For example, here's a class definition:
  package Someclass;
sub new {
my($class, $param1, $param2) = @_;
return bless { param1=>$param1, param2=>$param2 }, $class;
}

When we dump out an instance of this class, we get:
  $VAR1 = bless( {
'param2' => 2,
'param1' => 1
}, 'Someclass' );

This is exactly the code you need in order to re-create the object (which you get from pickle), but it's a human-readable copy of all of the state contained within the object at the same time.

In Python, you might write:
  class Someclass(object):
def __init__(self,param1,param2):
self.param1=param1
self.param2=param2

But the pprint output just calls repr and you get:
  <__main__.someclass>

This is because Python relies on each object to provide its own serialization method, called __repr__. If you don't define it (and sadly, many don't define anything useful, here), there's no way to know just what it is that's going on under the hood other than by writing your own introspection code. You could, for example, treat the object as a dict and peruse its attributes:
 >>> pprint.pprint(x.__dict__)

→ Exercise data:

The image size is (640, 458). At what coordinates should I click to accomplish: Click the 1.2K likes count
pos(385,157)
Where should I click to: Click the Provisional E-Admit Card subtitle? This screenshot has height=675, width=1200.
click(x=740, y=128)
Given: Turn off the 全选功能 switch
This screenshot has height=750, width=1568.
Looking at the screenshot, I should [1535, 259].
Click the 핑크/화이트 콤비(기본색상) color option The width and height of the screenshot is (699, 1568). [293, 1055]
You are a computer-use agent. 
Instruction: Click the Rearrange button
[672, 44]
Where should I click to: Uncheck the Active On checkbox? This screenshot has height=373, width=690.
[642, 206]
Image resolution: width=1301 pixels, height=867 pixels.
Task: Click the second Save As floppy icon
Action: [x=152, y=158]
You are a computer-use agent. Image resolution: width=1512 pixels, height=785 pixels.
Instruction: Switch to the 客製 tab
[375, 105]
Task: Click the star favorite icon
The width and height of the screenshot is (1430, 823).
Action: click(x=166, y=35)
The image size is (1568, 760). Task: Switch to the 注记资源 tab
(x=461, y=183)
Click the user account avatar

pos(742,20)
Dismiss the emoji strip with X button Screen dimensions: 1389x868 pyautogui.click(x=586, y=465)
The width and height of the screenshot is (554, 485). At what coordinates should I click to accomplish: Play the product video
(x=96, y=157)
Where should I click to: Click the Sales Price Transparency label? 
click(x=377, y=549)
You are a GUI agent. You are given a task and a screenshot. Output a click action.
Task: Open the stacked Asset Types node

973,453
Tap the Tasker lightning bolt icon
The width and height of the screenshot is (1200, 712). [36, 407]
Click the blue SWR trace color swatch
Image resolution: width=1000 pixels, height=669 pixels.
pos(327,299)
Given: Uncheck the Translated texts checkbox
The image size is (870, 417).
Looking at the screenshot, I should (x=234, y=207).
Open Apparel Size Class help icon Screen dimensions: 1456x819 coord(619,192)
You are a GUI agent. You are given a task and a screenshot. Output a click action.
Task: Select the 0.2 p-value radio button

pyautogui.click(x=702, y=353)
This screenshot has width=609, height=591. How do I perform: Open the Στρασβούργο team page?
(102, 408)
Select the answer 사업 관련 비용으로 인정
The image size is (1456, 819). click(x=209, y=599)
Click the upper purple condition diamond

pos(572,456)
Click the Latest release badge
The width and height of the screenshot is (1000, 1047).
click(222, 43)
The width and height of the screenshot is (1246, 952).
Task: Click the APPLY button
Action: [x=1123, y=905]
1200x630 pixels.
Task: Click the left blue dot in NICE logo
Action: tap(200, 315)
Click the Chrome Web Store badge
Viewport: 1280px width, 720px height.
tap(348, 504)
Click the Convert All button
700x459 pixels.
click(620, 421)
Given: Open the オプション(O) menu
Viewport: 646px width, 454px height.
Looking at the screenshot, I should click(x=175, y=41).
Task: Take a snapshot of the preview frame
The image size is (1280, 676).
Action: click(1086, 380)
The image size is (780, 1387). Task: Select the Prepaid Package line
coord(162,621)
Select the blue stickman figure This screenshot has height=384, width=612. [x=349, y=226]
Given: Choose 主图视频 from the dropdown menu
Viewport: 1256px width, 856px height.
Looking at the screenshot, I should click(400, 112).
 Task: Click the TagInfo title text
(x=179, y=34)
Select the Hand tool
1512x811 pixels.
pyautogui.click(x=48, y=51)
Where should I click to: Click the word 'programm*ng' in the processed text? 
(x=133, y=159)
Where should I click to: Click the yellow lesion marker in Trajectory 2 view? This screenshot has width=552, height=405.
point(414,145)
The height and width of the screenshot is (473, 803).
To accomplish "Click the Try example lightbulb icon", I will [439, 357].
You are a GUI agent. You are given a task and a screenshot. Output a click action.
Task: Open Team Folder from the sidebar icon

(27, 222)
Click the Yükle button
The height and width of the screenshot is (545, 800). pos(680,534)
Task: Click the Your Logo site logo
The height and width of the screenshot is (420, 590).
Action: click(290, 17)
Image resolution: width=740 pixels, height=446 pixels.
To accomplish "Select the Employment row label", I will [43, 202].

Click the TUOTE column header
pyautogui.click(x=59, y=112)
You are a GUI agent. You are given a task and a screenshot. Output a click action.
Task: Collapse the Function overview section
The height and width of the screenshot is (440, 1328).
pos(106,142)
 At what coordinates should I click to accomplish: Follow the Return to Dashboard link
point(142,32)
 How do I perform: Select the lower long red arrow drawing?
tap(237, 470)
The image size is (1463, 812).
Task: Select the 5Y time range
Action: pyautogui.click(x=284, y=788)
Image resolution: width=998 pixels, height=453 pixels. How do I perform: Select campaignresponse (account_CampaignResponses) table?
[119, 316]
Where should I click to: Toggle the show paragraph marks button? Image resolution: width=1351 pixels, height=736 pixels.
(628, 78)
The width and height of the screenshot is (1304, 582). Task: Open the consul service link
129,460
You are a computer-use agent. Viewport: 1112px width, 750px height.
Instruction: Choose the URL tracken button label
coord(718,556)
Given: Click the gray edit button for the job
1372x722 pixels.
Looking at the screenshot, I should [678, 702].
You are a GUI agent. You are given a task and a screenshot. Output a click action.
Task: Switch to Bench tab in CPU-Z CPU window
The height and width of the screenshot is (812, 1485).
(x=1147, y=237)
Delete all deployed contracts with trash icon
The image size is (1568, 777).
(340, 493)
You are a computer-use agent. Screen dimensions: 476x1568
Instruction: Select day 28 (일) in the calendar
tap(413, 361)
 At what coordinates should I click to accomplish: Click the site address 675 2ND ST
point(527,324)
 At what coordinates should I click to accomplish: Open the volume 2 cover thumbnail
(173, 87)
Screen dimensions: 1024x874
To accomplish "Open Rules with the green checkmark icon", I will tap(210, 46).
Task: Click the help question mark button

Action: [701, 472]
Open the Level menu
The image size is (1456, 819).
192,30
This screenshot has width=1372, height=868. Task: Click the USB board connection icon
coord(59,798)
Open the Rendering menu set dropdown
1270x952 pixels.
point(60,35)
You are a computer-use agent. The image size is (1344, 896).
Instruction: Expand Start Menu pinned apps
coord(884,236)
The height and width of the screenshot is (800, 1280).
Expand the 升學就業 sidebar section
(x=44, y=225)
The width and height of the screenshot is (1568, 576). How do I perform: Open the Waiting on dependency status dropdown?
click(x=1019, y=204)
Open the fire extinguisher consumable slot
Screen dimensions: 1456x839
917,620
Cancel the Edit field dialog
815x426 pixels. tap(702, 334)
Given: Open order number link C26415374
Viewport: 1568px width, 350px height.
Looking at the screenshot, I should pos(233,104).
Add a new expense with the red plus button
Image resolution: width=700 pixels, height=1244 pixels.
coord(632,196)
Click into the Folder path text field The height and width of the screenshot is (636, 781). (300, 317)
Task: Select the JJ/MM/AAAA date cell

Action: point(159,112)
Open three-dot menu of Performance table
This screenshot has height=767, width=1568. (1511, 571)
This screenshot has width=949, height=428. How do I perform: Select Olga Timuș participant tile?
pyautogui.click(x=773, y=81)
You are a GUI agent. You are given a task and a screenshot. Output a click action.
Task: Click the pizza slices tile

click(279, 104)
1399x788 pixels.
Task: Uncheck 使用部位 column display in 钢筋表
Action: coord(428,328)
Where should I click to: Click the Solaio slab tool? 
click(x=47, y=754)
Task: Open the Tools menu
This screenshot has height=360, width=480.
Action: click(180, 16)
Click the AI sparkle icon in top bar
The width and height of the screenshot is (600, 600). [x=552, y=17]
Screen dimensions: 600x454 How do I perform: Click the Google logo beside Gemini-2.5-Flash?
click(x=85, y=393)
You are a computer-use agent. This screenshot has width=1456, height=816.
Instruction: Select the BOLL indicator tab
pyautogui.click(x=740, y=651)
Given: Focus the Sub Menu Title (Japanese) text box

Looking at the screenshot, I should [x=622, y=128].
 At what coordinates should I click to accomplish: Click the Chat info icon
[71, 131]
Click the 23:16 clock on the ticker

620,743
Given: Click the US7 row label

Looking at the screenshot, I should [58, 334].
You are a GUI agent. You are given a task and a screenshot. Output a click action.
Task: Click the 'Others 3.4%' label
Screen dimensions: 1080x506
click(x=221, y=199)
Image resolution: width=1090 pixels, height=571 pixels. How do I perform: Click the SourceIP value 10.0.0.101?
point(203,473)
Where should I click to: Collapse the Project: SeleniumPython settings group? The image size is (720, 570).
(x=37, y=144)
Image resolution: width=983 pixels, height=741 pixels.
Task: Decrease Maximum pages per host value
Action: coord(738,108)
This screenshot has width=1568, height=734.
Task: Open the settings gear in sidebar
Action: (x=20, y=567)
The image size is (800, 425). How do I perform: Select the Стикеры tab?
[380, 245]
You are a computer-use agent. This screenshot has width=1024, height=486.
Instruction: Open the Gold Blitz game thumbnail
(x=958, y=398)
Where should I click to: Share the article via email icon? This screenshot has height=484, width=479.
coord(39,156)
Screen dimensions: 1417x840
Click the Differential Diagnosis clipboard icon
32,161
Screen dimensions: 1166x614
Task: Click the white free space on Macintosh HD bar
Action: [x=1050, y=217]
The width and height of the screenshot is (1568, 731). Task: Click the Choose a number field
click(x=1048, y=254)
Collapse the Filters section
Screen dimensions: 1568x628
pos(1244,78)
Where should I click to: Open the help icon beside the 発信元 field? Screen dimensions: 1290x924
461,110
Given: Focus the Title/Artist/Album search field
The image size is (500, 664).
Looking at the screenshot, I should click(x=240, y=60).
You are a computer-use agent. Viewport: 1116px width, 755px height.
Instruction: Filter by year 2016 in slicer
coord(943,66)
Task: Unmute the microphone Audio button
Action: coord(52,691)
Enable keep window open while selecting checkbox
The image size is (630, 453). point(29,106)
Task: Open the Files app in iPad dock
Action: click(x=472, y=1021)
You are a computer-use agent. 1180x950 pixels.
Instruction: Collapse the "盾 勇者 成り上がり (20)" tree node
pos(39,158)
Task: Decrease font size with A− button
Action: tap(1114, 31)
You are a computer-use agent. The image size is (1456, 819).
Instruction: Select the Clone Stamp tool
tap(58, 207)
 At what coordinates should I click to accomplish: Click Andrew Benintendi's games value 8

→ Work to complete:
1. Lay out, as a numbered list without blank lines, the lines of the entries that begin at the line containing "Given: Click the US7 row label" and end with the line containing "click(x=221, y=199)".
2. Proceed with the passage on dumping object state in Perl and Python from the point at which it ends.

→ Answers to the exercise:
1.
1. Given: Click the US7 row label
2. Looking at the screenshot, I should [58, 334].
3. You are a GUI agent. You are given a task and a screenshot. Output a click action.
4. Task: Click the 'Others 3.4%' label
5. Screen dimensions: 1080x506
6. click(x=221, y=199)

2.
{'param1': 1, 'param2': 2}

but there are limitations to such an approach, especially when it comes to encapsulation.

Anyway, the point is, this is one area in which Lisp, Perl and other languages that can represent arbitrary data as code have an ease-of-use advantage over languages that cannot. Hopefully this is being addressed in future versions of the language (I'm not using 3.x yet).